Pernicious anemia (also known as Biermer's anemia, Addison's anemia, or Addison-Biermer anemia) is a form of megaloblastic anemia due to vitamin B12 deficiency, caused by impaired absorption of vitamin B-12 due to the absence of intrinsic factor in the setting of atrophic gastritis, and more specifically of loss of gastric parietal cells.
While the term 'pernicious anemia' is sometimes also incorrectly used to indicate megaloblastic anemia due to any cause of vitamin B-12 deficiency, its proper usage refers to that caused by atrophic gastritis and parietal cell loss only. It is the most common result of adult vitamin B-12 deficiency.
Less frequently, loss of parietal cells may simply be part of a widespread atrophic gastritis of non-autoimmune origin, such as that frequently occurring in elderly people affected with long-standing chronic gastritis of any cause (including Helicobacter pylori infection).
Note that forms of vitamin B-12 deficiency other than pernicious anemia must be considered in the differential diagnosis of megaloblastic anemia. For example, a B-12 deficient state which causes megaloblastic anemia and which may be mistaken for classical pernicious anemia, may be caused by infection with the tapeworm Diphyllobothrium latum, possibly due to the parasite's competition for vitamin B-12, .
Pernicious anemia can also be diagnosed by evaluating its direct cause, vitamin B-12 deficiency (by measuring B-12 levels in serum). A Schilling test can then be used to distinguish pernicious anemia from other causes of vitamin B-12 deficiency (notably malabsorption).
A diagnosis of atrophic gastritis should be confirmed by gastroscopy with biopsies. Approximately 90% of individuals with pernicious anemia have antibodies for parietal cells; however only 50% of all individuals in the general population with these antibodies have pernicious anemia.

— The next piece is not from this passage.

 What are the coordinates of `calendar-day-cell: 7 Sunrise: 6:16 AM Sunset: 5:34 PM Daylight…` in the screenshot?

If oral tablets are not desired, vitamin B-12 can also be administered via injection, which is usually given once a month. Often the patient can learn to do this at home with the same syringes and needles used for insulin treatment of diabetes.
Pernicious anemia was a fatal disease before about the year 1920, when Whipple suggested raw liver as a treatment. After verification of Whipple's results in 1926, pernicious anemia victims ate or drank at least 1/2 a pound of raw liver, or drank raw liver juice every day. This continued for several years until a concentrate of liver juice became available after 1928.

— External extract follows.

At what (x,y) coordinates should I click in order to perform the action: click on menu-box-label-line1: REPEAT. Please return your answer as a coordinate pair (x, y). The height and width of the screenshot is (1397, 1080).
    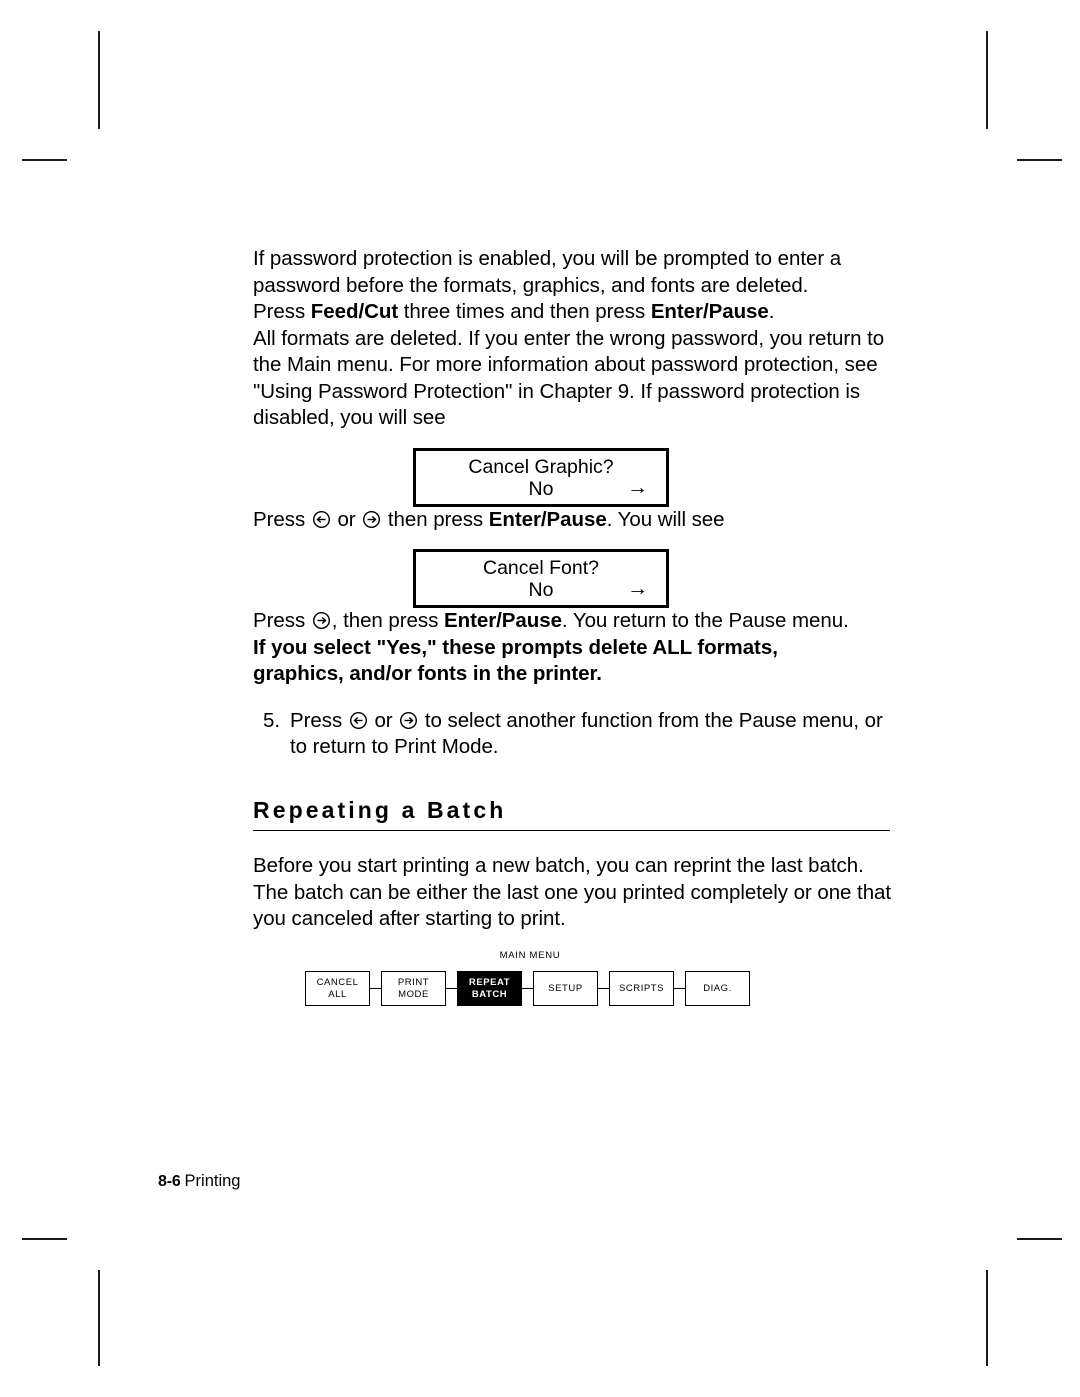
    Looking at the image, I should click on (490, 982).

The first workable treatment for pernicious anemia began with the work of George Whipple who made the discovery in the course of experiments in which he bled dogs to make them anemic, then fed them various foods to see which would make them recover most rapidly (Whipple was looking for treatments for anemia from bleeding, not pernicious anemia). Whipple discovered that ingesting large amounts of liver seemed to cure anemia from blood loss, and tried liver ingestion as a treatment for pernicious anemia, reporting improvement there also, in a paper in 1920. George Minot and William Murphy then set about to partly isolate the curative property in liver and showed that it was contained in raw liver juice (in the process also showing that ironically it was the iron in liver tissue, not the soluble factor in liver juice, which cured the anemia from bleeding in dogs; thus the discovery of the liver juice factor as a treatment for pernicious anemia, had been by coincidence). For the discovery of the cure of a previously fatal disease of unknown etiology the three men shared the 1934 Nobel Prize in Medicine.

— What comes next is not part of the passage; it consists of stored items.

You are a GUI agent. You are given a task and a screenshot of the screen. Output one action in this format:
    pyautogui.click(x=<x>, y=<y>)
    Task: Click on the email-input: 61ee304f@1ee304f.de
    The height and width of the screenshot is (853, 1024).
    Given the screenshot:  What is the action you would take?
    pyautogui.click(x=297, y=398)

In 1928 chemist Edwin Cohn prepared a liver extract that was 50 to 100 times more potent than the natural food (liver). The extract could even be injected into muscle, which meant that patients no longer needed to eat large amounts of liver or juice. This reduced the cost of treatment considerably.
The active ingredient in liver was unknown until 1948, when it was isolated by two chemists, Karl A. Folkers of the United States and Alexander R. Todd of Great Britain. The substance was a cobalamin, which the discoverers named vitamin B-12. The new vitamin in liver juice was eventually completely purified and characterized in the 1950s, and other methods of producing it from bacteria were developed. It could be injected into muscle with even less irritation, making it possible to treat pernicious anemia with even more ease. Pernicious anemia was eventually treated with either vitamin B-12 injections, or else large oral doses of vitamin B-12, typically between 1 and 4 mg (1000 to 4000 mcg) daily.